Broadcast since 1991, the programme has in the past left brands such as Apple, Nikon and food app Ele.me, dealing with fallout on the morning of 16 March. It’s probably a coincidence that the programme airs on the ’Ides of March’—the date of the public stabbing assassination of Roman dictator Julius Caesar in 44 BCE. But nonetheless, the day may have brands watching their backs.
Usually, recent annoucements from the China Consumers Association (CCA) provide an early indication of the industries that may go through CCTV’s "assessments of quality" and "reviews of corporate integrity". Given the contents of a CCA theme-setting document for 2017 (the theme translates roughly as "with online honesty and faith, you have a worry-free consumer"), industry watchers say the following industries should be on yellow alert.
E-commerce brands
Aside from being mentioned by the CCA, ecommerce abuses got widespread media coverage in February, when a list of e-commerce business failures, first published by Chinese tech publication Ebrun, went viral on tech websites and social media, noted Claire Zhang, PR Newswire’s China marketing manager.

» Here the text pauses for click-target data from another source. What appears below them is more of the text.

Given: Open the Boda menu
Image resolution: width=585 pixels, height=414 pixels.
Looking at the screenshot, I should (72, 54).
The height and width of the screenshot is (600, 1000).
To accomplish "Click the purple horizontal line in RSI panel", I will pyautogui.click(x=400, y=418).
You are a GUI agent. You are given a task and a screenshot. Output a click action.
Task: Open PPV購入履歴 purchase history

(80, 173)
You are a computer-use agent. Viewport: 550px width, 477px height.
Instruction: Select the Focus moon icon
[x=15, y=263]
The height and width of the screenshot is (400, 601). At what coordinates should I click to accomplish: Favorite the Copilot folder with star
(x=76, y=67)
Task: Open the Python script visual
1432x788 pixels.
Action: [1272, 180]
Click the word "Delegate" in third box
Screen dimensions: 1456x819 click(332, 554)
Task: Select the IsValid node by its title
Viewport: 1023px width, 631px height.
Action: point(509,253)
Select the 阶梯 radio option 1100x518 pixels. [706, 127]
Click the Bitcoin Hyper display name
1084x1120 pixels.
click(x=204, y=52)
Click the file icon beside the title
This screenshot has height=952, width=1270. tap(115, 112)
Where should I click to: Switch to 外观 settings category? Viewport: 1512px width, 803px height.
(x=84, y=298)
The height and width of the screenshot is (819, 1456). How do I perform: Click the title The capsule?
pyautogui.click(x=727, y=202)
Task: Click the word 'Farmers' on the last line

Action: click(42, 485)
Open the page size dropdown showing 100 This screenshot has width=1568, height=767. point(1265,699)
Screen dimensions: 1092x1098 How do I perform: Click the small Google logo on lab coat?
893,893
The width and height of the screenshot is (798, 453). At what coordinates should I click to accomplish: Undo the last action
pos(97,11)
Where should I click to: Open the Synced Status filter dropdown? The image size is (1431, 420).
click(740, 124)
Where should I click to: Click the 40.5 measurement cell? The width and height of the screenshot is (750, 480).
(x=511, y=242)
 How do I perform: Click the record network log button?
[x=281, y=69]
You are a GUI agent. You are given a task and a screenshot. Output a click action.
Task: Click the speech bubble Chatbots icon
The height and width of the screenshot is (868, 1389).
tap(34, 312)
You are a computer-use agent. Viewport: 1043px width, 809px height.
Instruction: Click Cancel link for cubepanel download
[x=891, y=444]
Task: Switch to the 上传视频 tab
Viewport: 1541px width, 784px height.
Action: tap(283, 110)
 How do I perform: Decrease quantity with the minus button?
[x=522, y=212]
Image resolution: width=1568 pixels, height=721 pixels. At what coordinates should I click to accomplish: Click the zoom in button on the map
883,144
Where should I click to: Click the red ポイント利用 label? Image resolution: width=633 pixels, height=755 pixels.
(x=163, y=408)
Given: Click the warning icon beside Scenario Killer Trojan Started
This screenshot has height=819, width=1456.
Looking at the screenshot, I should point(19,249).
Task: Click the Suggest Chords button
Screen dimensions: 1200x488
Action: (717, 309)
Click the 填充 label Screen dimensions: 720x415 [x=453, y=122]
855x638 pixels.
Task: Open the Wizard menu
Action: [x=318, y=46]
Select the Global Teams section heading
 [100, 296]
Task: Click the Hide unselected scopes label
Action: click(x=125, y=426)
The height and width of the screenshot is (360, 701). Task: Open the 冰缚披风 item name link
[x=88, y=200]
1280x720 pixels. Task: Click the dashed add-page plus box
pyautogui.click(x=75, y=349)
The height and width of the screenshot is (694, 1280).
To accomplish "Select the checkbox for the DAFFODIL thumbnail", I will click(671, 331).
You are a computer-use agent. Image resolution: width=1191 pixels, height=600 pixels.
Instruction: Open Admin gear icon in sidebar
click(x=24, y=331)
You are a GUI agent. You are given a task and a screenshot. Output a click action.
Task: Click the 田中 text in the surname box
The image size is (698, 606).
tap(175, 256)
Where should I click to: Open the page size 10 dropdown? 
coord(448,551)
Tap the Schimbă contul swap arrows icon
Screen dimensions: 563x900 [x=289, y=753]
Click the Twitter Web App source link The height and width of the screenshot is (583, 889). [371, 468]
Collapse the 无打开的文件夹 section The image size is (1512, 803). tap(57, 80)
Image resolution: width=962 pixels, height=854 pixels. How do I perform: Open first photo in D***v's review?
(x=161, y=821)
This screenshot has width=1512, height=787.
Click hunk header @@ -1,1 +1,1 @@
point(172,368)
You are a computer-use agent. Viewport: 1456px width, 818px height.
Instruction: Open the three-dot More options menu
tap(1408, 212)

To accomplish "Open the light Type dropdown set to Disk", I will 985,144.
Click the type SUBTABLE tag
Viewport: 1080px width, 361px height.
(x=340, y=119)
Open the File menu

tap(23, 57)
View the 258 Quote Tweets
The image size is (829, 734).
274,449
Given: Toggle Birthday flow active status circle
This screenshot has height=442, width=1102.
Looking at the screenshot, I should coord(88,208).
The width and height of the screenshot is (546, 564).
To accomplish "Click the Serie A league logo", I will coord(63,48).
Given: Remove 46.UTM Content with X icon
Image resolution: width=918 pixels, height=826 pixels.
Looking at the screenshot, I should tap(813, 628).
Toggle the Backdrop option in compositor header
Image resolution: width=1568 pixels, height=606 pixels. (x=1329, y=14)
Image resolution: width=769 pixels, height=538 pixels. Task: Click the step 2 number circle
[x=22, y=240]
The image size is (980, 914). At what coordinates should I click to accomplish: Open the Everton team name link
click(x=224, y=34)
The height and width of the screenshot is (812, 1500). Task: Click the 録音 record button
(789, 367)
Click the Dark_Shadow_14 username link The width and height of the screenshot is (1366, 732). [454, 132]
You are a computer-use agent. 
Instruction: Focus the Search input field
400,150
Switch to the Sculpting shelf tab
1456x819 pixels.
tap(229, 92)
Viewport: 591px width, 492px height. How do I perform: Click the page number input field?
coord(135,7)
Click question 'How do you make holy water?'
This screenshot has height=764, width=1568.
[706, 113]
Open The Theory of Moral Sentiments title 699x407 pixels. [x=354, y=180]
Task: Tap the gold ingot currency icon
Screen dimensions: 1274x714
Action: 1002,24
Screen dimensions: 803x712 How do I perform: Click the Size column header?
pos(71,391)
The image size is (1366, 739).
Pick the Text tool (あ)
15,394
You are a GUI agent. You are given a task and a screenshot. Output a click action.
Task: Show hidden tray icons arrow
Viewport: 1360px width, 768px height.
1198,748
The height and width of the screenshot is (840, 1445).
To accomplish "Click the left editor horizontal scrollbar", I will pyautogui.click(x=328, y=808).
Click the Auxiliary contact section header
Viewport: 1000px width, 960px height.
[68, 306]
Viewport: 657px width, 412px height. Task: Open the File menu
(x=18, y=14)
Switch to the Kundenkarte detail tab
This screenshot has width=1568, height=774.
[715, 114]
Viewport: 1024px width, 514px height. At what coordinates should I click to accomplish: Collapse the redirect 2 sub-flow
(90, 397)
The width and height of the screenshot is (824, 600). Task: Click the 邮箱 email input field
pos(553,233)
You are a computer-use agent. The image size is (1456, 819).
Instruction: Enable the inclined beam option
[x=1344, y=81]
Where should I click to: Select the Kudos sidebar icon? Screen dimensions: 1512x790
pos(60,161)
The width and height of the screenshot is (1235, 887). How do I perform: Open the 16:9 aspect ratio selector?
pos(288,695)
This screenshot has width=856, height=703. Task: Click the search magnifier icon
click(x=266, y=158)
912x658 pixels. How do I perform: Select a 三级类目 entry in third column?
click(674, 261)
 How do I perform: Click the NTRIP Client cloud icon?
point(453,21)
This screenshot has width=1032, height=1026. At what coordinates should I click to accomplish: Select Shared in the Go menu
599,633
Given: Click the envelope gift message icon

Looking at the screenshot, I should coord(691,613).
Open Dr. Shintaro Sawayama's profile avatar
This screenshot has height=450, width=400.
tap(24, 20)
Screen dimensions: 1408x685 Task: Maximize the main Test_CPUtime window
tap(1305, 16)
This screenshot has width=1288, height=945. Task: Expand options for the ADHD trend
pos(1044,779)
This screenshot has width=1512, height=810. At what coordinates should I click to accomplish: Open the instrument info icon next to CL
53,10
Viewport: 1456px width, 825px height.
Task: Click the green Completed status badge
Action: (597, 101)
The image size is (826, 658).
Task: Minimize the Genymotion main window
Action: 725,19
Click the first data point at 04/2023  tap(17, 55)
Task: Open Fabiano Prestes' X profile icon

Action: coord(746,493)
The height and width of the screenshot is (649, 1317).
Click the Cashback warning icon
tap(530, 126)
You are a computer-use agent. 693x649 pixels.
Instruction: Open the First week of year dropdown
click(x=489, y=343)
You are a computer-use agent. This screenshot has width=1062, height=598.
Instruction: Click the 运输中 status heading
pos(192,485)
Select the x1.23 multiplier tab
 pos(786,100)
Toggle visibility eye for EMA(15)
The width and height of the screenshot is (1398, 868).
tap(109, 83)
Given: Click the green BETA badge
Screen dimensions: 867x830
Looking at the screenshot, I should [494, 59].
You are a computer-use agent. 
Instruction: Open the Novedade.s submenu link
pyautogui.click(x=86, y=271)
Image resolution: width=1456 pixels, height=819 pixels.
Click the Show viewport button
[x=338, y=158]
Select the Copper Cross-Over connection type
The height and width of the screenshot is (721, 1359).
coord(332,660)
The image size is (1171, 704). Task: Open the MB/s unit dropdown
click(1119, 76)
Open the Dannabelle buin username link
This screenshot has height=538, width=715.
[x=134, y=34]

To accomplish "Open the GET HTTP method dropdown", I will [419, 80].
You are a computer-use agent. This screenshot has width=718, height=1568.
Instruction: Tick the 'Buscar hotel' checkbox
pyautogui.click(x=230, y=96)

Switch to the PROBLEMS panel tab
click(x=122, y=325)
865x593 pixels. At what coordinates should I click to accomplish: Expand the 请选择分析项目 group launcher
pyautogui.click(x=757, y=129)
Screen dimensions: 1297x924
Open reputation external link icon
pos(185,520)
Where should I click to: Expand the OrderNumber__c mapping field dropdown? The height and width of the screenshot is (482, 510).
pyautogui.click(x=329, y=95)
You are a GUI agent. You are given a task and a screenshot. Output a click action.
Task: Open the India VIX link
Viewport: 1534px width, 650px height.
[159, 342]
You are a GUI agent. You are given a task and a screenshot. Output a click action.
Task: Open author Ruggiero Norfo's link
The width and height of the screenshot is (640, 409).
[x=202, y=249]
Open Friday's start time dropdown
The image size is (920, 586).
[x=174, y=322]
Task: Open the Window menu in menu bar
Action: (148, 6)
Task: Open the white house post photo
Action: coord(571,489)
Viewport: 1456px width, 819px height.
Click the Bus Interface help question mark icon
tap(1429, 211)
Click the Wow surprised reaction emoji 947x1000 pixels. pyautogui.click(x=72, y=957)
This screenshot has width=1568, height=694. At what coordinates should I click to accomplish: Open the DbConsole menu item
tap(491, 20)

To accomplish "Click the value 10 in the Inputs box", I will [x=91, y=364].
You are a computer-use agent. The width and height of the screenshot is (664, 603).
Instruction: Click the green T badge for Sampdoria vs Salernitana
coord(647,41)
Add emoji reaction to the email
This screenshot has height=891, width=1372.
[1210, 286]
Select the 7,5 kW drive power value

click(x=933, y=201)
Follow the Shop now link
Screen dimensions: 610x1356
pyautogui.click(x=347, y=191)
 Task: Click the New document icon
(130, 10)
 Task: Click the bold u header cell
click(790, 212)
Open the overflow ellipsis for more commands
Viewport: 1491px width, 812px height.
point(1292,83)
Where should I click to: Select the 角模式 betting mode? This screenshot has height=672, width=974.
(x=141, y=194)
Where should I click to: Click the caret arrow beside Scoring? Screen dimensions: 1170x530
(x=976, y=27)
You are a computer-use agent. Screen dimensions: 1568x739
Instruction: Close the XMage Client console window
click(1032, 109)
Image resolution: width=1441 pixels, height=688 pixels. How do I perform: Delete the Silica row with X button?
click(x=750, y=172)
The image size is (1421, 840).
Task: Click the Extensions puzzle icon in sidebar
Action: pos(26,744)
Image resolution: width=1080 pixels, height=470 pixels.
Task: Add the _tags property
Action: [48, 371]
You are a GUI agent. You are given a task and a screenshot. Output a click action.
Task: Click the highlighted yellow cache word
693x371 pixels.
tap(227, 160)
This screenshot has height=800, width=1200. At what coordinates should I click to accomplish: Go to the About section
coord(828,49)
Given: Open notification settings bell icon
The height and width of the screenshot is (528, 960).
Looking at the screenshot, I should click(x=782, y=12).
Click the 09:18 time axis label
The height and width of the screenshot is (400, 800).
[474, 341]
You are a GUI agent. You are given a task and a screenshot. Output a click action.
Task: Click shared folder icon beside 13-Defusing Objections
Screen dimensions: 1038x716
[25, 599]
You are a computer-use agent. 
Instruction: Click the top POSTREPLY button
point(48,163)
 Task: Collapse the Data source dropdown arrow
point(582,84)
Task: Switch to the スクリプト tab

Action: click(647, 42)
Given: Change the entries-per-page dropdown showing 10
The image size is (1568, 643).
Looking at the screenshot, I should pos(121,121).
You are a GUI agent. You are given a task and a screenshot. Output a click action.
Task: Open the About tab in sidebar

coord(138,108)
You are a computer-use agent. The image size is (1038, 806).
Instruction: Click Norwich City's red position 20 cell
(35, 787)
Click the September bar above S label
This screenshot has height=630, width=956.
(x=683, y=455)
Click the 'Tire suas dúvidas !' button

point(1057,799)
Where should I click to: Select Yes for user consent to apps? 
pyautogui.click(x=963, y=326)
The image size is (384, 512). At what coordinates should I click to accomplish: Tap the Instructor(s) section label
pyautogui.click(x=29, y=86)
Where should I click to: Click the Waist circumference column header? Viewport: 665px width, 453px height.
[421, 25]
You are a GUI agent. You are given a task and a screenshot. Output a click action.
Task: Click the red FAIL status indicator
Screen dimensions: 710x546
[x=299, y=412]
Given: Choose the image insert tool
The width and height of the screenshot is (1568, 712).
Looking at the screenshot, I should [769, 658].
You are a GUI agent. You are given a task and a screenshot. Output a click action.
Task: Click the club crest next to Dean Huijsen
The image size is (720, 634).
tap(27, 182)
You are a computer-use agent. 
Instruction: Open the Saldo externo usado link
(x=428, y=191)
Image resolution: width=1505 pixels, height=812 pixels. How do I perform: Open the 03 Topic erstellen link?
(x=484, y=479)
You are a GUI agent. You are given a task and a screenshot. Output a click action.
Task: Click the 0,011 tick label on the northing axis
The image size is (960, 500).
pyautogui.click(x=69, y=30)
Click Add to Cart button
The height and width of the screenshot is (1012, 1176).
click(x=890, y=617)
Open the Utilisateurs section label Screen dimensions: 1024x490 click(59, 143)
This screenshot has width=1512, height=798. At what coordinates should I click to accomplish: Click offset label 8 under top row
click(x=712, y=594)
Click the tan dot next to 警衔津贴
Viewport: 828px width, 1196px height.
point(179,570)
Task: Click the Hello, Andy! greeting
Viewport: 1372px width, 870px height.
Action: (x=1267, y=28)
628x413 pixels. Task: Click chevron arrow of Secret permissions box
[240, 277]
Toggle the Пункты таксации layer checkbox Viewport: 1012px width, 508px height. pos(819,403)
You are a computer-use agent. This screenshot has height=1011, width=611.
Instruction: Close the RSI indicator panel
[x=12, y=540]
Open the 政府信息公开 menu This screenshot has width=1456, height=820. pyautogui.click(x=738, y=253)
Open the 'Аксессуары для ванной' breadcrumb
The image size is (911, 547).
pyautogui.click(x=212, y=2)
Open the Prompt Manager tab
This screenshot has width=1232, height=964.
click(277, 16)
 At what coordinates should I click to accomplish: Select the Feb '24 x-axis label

These businesses failed due to alleged malicious activities and pyramid-selling scams related to hotel reservations, children’s products, real estate and home textiles. Brad Burgess, head of China at GHC, calls these "cowboy-in-the-Wild-West" firms that need regulatory reign-ins.
Medical beauty brands
The medical beauty industry, using internet marketing models new to the industry, has "serious" over-marketing concerns. They are part of what GHC’s Burgess calls "snake-oil health" firms that make product claims which are uncertain and not verified externally. This year, the 3.15 initiative may reveal loopholes in safety and compliance regarding non-licensed pharmaceuticals and illegal injection fillers in the black market, hinted the CCA.
New-energy automotive brands
Attention may also be on ’new-energy’ vehicle manufacturers committing "subsidy fraud"—obtaining financial subsidies for electric cars, buses or trucks they did not build or sell by forging documents. Zhengzhou Nissan (set up by Wuhan-based Dongfeng Automobile and Japan’s Nissan Motor in 1993) was one of seven automakers, and the only foreign brand, fined last month for such subsidy fraud.
Political-prisoner’ brands
The likelihood of being on the receiving end of CCTV’s wrath is higher for iconic brands targeted in recent geopolitical squabbles.